Antler Point Restrictions

What are antler point restrictions?

In Missouri counties with antler restrictions, an antlered deer must have at least four points on one side to be taken.

How to count antler points

Each of the following counts as a point:

  1. The end of the main beam
  2. An antler point, if it is at least 1 inch long
  3. Any broken tine that is at least 1 inch long
  4. The brow tine, if it is at least 1 inch long

Tines, main beams and brow tines all count as a point if they are at least 1-inch long.
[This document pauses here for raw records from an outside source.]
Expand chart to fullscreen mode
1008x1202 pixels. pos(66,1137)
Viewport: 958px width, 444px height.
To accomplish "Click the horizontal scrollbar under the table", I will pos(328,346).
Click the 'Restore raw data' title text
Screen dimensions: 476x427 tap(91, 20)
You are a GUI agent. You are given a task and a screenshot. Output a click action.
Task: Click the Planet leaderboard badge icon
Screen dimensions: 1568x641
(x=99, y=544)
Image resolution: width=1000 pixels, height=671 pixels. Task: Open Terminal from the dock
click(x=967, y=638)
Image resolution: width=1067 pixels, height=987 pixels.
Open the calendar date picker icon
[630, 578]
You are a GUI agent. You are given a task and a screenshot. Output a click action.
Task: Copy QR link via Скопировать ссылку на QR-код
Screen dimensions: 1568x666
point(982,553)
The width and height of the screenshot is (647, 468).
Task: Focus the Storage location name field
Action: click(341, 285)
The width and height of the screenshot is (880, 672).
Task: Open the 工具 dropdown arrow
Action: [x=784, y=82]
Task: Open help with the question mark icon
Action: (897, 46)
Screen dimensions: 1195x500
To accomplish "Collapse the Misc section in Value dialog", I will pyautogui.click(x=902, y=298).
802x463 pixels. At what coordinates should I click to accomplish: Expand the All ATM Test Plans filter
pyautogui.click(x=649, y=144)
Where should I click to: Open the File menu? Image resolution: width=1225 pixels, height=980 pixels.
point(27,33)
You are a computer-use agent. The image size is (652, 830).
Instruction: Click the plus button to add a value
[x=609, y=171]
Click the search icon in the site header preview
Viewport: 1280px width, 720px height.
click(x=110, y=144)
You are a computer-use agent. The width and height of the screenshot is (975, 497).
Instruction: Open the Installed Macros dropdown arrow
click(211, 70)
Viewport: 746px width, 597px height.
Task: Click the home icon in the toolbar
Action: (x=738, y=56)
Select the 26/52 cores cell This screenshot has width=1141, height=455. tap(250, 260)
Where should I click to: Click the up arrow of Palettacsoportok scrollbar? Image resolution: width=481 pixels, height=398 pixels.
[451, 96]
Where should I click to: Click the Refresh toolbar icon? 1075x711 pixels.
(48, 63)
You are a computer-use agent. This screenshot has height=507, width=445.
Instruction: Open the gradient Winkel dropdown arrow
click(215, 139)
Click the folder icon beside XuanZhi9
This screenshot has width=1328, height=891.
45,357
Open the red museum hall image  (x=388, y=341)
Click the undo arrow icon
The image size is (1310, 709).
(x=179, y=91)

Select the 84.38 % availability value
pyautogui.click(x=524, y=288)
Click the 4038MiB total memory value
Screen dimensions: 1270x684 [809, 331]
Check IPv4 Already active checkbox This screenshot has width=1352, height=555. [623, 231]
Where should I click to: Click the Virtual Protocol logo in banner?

A buck with seven points is a legal deer in counties with antler-point restrictions.

Counties with a 4 antler point minimum

These counties require that bucks you harvest have at least four antler points on one side of their rack. This rule applies to both the archery and firearms deer hunting seasons. It does not apply to youth portions of the firearms deer season.

  • Andrew
  • Atchison
  • Audrain
  • Barton
  • Bates 
  • Benton
  • Boone
  • Buchanan
  • Caldwell
  • Callaway
  • Camden
  • Carroll
  • Cass (applies to part of county)
  • Clinton
  • Cole
  • Cooper
  • Daviess 
  • DeKalb
  • Gentry
  • Grundy
  • Harrison
  • Henry
  • Holt
  • Howard
  • Johnson
  • Lafayette
  • Lewis
  • Lincoln 
  • Livingston
  • Maries 
  • Marion
  • Miller
  • Moniteau
  • Monroe
  • Montgomery
  • Morgan
  • Nodaway
  • Osage
  • Pettis
  • Phelps
  • Pike 
  • Platte (applies to part of county)
  • Pulaski
  • Ralls
  • Randolph
  • Ray
  • Saline 
  • Schuyler
  • Scotland
  • Shelby
  • Vernon
  • Worth


Does, button bucks and bucks with spikes less than 3 inches are legal to take on Antlerless or Any-Deer Permits; but for deer management, it is better to take does.


Protected deer include all antlered deer (defined as having at least one antler 3 inches or longer) that do not have a minimum of at least four points on one side.


Check the Code

This is NOT a legal document. Regulations are subject to revision during the current year.
Refer to the Wildlife Code.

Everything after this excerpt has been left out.